読解用抜粋:
:::

年1回しか行わない業務は前年の作業内容を確認したりするなど、定期的なものと比較して効率が落ちやすいものです。こうした業務を効率的に進める方法を検討してみましょう。
個人であれ法人であれ申告は年に1回の業務
前回、個人事業者向けに来年の申告に向けた準備について書きました。
今回は税理士側の視点で検討してみましょう。
所得税の申告に限らず、法人税の申告であってもその個人や会社という観点では通常は年1回しかありません。
そのため、いざ決算や申告書作成などを行おうとすると細かい内容を忘れてしまっているものです。
前回の記事で
「一年後の自分に向けた引継書を作る」
という内容を書きましたが、税理士も同様に自分に向けた「引継書」となるべきものを作るべきです。
では具体的にどのようなソフトやサービスを使うかですが、過去にはkintoneを使ったりEvenoteでメモやチェックリストを作ったりといろいろやりました。
ただどれもしっくりこなかったため、最終的にTrelloのチェックリストを使う方法に落ち着いています。
Trelloのチェックリストの活用法
引継書的なものを作ろうとした場合、最初に失敗したのは
「長々とした文章で書いてしまったこと」
でした。
もちろんきちんと読めば内容はわかるのですが、自分が書いたものであっても長文を読むのは大変です。
しかも自分で書いたはずなのに、1年後に読むと内容がよくわからないということもあったりします。
長文で書かずに1年後の自分に伝えるにはどうすべきかと考えた結果
- 伝えたい内容をひとつひとつの作業(タスク)にまで落とし込む
- タスクをTrelloのチェックリストにする
- 繰り返しタスクにして申告時期が来たら自動的に表示させる
- チェックリストに書ききれない内容は「説明」欄に補足を書いておく
という方法に落ち着きました。
イメージとしてはこんな感じになります。
チェックリストには、作業する順に上からタスクを並べていきます。
作業する順番に並べておくことで作業リストとして使えますので、ここを見れば作業の流れが理解できます。
さらにチェックリストの形で作っていますので、作業モレを防ぐためのチェックリストとしても活用できます。

:::

収集資料:
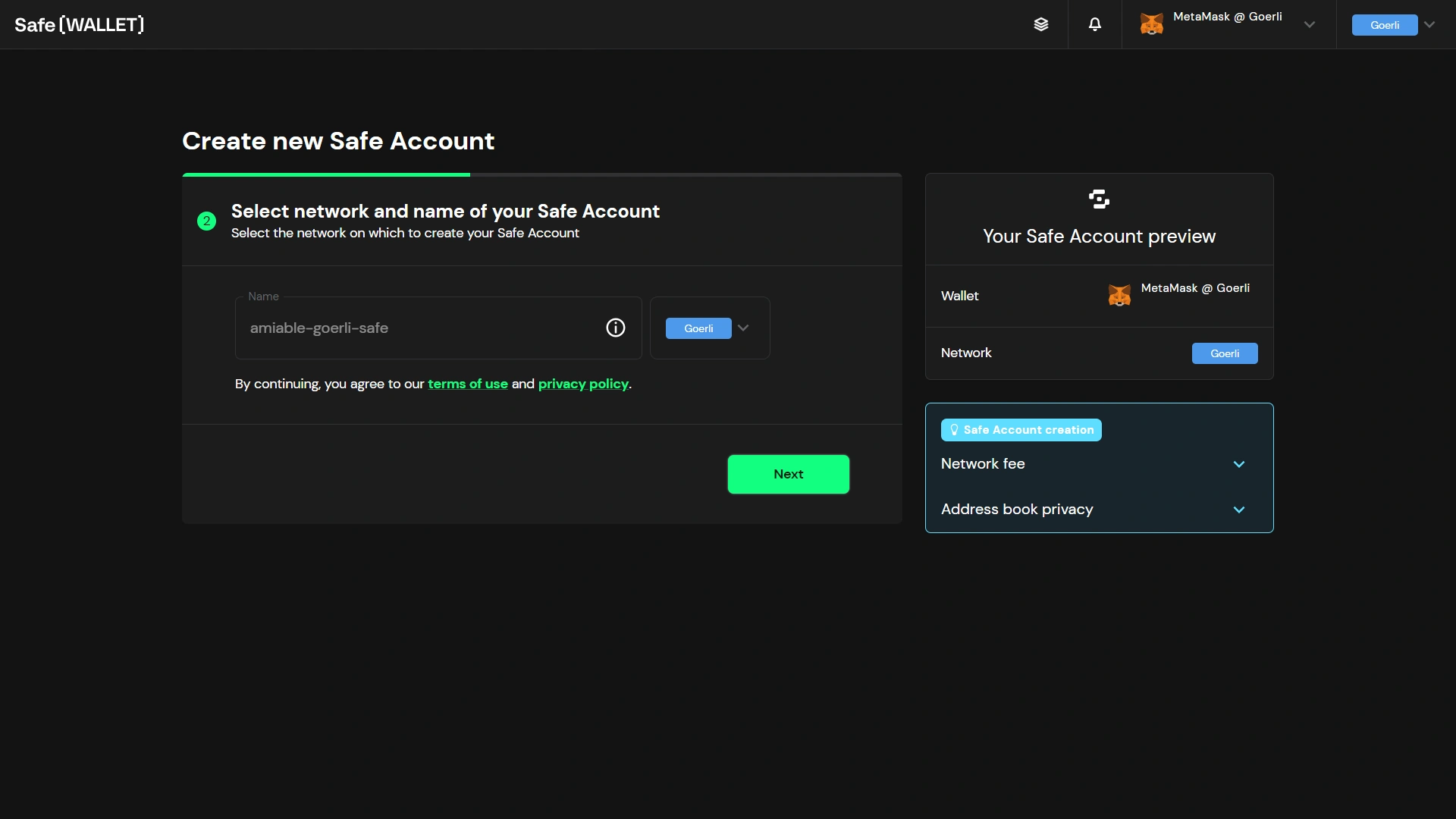Click the Safe logo icon in preview
The width and height of the screenshot is (1456, 819).
click(x=1099, y=199)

:::

必須課題:
Trelloのチェックリスト活用についての文章の「長文で書かずに1年後の自分に伝えるにはどうすべきかと考えた結果」から「という方法に落ち着きました。」までを、「チェックリスト」を「ToDoリスト」に置き換えて書き出してもらえますか?

課題への回答:
長文で書かずに1年後の自分に伝えるにはどうすべきかと考えた結果
- 伝えたい内容をひとつひとつの作業(タスク)にまで落とし込む
- タスクをTrelloのToDoリストにする
- 繰り返しタスクにして申告時期が来たら自動的に表示させる
- ToDoリストに書ききれない内容は「説明」欄に補足を書いておく
という方法に落ち着きました。